# Work to complete
For this task, copy the data that follows exactly, keeping every character.

*** Input Section Begins ***

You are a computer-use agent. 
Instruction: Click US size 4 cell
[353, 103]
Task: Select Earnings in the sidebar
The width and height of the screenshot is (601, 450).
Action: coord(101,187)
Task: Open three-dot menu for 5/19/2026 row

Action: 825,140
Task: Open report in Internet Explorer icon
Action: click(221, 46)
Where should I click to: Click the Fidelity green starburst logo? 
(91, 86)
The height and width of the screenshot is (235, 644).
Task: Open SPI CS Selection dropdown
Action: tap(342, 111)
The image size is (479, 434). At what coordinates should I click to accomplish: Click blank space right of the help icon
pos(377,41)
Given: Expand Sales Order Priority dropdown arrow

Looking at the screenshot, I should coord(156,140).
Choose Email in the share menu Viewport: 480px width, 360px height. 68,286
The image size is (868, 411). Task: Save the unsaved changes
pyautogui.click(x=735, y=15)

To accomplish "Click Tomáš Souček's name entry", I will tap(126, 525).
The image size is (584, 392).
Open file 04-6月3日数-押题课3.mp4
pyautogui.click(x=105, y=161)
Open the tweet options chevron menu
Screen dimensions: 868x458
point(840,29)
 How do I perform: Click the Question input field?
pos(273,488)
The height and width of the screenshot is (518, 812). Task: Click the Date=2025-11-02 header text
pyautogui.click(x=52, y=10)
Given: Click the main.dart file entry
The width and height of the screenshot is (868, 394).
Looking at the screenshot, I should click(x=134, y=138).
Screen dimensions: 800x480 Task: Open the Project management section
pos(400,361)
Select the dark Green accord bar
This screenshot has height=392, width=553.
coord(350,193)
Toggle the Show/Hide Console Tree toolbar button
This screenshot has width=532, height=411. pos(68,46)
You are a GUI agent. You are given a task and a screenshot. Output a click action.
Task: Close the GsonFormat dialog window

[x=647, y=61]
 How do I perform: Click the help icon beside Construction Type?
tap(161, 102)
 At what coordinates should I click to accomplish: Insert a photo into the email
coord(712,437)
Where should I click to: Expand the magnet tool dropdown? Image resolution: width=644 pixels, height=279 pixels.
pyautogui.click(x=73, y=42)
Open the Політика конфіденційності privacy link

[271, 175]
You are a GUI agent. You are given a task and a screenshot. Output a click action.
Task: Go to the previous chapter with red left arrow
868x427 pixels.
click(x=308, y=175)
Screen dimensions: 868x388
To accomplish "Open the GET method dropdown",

*** Input Section Ends ***

# Result for this task
You are a computer-use agent. 
Instruction: Click US size 4 cell
[353, 103]
Task: Select Earnings in the sidebar
The width and height of the screenshot is (601, 450).
Action: coord(101,187)
Task: Open three-dot menu for 5/19/2026 row

Action: 825,140
Task: Open report in Internet Explorer icon
Action: click(221, 46)
Where should I click to: Click the Fidelity green starburst logo? 
(91, 86)
The height and width of the screenshot is (235, 644).
Task: Open SPI CS Selection dropdown
Action: tap(342, 111)
The image size is (479, 434). At what coordinates should I click to accomplish: Click blank space right of the help icon
pos(377,41)
Given: Expand Sales Order Priority dropdown arrow

Looking at the screenshot, I should coord(156,140).
Choose Email in the share menu Viewport: 480px width, 360px height. 68,286
The image size is (868, 411). Task: Save the unsaved changes
pyautogui.click(x=735, y=15)

To accomplish "Click Tomáš Souček's name entry", I will tap(126, 525).
The image size is (584, 392).
Open file 04-6月3日数-押题课3.mp4
pyautogui.click(x=105, y=161)
Open the tweet options chevron menu
Screen dimensions: 868x458
point(840,29)
 How do I perform: Click the Question input field?
pos(273,488)
The height and width of the screenshot is (518, 812). Task: Click the Date=2025-11-02 header text
pyautogui.click(x=52, y=10)
Given: Click the main.dart file entry
The width and height of the screenshot is (868, 394).
Looking at the screenshot, I should click(x=134, y=138).
Screen dimensions: 800x480 Task: Open the Project management section
pos(400,361)
Select the dark Green accord bar
This screenshot has height=392, width=553.
coord(350,193)
Toggle the Show/Hide Console Tree toolbar button
This screenshot has width=532, height=411. pos(68,46)
You are a GUI agent. You are given a task and a screenshot. Output a click action.
Task: Close the GsonFormat dialog window

[x=647, y=61]
 How do I perform: Click the help icon beside Construction Type?
tap(161, 102)
 At what coordinates should I click to accomplish: Insert a photo into the email
coord(712,437)
Where should I click to: Expand the magnet tool dropdown? Image resolution: width=644 pixels, height=279 pixels.
pyautogui.click(x=73, y=42)
Open the Політика конфіденційності privacy link

[271, 175]
You are a GUI agent. You are given a task and a screenshot. Output a click action.
Task: Go to the previous chapter with red left arrow
868x427 pixels.
click(x=308, y=175)
Screen dimensions: 868x388
To accomplish "Open the GET method dropdown",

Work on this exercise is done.